— start of Dataset excerpts —
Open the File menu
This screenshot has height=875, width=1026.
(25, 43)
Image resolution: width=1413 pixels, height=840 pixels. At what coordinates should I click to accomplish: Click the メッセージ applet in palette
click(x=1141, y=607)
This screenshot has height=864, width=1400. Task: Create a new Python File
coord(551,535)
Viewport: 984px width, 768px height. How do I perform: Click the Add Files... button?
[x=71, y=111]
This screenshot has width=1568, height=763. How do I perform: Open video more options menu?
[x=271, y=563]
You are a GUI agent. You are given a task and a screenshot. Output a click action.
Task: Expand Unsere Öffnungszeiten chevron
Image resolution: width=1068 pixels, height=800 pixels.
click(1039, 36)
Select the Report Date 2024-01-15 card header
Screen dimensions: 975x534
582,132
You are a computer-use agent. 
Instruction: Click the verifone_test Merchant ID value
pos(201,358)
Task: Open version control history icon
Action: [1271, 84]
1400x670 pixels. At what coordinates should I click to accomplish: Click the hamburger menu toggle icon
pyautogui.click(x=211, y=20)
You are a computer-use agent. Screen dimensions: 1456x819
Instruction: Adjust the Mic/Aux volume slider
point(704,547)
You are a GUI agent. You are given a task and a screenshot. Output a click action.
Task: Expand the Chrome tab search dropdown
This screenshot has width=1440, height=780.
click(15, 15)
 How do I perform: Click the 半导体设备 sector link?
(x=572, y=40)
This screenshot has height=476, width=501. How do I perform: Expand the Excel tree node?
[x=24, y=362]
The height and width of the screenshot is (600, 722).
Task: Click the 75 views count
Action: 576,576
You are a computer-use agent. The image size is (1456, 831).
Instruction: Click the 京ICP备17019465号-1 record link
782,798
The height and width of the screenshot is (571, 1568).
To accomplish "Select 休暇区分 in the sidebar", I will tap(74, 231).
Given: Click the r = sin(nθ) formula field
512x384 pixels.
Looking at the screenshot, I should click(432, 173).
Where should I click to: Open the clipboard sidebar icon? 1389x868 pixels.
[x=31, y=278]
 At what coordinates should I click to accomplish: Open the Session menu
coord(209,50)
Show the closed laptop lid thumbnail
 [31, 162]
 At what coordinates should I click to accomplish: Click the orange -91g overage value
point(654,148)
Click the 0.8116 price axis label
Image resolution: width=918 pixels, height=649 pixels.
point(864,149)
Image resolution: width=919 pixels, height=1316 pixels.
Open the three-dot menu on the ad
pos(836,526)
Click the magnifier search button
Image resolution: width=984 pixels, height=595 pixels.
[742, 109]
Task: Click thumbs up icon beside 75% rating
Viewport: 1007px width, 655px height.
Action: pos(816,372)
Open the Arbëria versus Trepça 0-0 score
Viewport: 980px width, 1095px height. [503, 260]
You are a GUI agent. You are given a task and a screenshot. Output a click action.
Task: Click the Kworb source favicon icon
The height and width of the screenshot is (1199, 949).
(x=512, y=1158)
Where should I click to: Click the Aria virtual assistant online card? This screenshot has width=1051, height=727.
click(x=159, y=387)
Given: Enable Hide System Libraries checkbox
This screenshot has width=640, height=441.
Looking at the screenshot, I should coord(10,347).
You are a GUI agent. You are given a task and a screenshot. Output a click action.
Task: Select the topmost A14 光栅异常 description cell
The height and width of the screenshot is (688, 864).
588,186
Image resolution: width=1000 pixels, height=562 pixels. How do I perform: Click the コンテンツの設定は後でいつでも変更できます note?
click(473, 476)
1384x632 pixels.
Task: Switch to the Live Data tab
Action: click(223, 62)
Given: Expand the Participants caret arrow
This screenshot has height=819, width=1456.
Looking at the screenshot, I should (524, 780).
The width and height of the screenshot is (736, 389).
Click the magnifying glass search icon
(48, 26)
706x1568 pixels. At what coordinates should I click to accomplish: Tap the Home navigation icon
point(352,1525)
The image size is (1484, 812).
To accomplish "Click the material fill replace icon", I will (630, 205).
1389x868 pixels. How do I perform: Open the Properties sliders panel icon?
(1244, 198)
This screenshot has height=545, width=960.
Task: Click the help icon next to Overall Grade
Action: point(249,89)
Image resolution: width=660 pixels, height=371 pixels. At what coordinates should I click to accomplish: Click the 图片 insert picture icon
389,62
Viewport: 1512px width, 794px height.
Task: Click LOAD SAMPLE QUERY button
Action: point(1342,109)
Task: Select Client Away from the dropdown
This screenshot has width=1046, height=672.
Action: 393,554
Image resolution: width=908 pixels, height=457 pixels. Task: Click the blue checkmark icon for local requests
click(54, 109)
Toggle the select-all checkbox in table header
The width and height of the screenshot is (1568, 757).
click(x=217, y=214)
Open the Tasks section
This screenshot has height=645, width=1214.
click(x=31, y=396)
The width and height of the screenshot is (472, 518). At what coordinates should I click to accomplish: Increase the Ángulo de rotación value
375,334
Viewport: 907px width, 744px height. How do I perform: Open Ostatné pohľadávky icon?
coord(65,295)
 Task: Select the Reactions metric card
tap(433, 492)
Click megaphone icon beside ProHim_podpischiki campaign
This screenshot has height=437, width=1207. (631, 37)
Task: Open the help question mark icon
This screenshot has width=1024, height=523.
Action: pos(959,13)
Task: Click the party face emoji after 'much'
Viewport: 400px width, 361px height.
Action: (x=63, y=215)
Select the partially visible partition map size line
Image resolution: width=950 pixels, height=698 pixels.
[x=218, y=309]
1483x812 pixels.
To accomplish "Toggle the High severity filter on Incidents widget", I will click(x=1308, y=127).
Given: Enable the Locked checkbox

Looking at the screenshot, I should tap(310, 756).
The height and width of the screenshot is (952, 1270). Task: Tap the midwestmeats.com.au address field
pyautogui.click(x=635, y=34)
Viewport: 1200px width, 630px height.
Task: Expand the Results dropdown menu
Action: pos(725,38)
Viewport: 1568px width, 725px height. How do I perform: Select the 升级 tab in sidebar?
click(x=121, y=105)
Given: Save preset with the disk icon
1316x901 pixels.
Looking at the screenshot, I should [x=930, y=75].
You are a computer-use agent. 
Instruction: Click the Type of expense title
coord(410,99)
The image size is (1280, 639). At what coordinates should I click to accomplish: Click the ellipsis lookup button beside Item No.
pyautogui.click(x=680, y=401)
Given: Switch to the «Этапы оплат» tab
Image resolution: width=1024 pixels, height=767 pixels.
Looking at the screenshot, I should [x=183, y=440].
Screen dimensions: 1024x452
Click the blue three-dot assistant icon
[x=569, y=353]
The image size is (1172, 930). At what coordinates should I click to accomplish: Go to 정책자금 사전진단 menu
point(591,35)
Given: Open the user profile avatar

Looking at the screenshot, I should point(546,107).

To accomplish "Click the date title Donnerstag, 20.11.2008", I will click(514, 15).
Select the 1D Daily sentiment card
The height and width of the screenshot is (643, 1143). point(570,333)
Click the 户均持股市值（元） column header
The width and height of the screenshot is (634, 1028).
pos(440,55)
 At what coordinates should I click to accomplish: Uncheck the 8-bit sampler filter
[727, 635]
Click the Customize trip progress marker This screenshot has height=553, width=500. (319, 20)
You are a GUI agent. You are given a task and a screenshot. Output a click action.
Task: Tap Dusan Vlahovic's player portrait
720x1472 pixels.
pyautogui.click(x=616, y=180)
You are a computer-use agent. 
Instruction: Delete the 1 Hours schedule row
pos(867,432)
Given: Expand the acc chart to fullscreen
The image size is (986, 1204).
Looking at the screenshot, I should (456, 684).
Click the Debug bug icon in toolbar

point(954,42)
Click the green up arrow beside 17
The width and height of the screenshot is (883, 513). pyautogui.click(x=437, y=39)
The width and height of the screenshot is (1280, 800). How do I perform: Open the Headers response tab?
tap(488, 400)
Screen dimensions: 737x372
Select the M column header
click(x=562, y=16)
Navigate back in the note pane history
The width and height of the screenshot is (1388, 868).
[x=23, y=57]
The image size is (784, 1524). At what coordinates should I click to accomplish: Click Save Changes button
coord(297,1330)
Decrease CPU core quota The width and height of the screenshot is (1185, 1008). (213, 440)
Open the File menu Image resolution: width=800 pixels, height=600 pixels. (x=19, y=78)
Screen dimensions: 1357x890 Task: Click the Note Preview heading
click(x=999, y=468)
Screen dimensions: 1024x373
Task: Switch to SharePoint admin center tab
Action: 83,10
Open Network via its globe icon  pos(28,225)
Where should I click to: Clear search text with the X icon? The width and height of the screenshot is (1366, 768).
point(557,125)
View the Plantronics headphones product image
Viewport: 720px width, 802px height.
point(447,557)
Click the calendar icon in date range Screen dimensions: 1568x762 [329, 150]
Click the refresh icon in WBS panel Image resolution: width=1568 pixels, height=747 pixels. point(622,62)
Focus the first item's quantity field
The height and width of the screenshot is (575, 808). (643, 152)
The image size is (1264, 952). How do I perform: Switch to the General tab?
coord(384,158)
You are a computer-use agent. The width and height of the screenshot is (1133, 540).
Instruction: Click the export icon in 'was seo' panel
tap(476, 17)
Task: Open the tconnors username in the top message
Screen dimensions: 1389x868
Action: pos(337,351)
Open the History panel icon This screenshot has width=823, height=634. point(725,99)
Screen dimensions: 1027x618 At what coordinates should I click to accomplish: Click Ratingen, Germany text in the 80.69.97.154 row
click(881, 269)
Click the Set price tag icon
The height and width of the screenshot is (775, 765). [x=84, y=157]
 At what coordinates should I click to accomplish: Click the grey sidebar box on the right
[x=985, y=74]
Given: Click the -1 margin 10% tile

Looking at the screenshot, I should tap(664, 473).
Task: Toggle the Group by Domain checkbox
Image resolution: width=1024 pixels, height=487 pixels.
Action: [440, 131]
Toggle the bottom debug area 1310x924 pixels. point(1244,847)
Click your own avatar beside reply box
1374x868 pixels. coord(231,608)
— end of Dataset excerpts —
Convert the part of the entries that opens with the line containing "Given: Expand the acc chart to fullscreen" and closes with the line containing "point(557,125)" into a JSON list of strings, one string per line, with blank lines omitted.

> [Worked solution]
[
  "Given: Expand the acc chart to fullscreen",
  "The image size is (986, 1204).",
  "Looking at the screenshot, I should (456, 684).",
  "Click the Debug bug icon in toolbar",
  "point(954,42)",
  "Click the green up arrow beside 17",
  "The width and height of the screenshot is (883, 513). pyautogui.click(x=437, y=39)",
  "The width and height of the screenshot is (1280, 800). How do I perform: Open the Headers response tab?",
  "tap(488, 400)",
  "Screen dimensions: 737x372",
  "Select the M column header",
  "click(x=562, y=16)",
  "Navigate back in the note pane history",
  "The width and height of the screenshot is (1388, 868).",
  "[x=23, y=57]",
  "The image size is (784, 1524). At what coordinates should I click to accomplish: Click Save Changes button",
  "coord(297,1330)",
  "Decrease CPU core quota The width and height of the screenshot is (1185, 1008). (213, 440)",
  "Open the File menu Image resolution: width=800 pixels, height=600 pixels. (x=19, y=78)",
  "Screen dimensions: 1357x890 Task: Click the Note Preview heading",
  "click(x=999, y=468)",
  "Screen dimensions: 1024x373",
  "Task: Switch to SharePoint admin center tab",
  "Action: 83,10",
  "Open Network via its globe icon  pos(28,225)",
  "Where should I click to: Clear search text with the X icon? The width and height of the screenshot is (1366, 768).",
  "point(557,125)"
]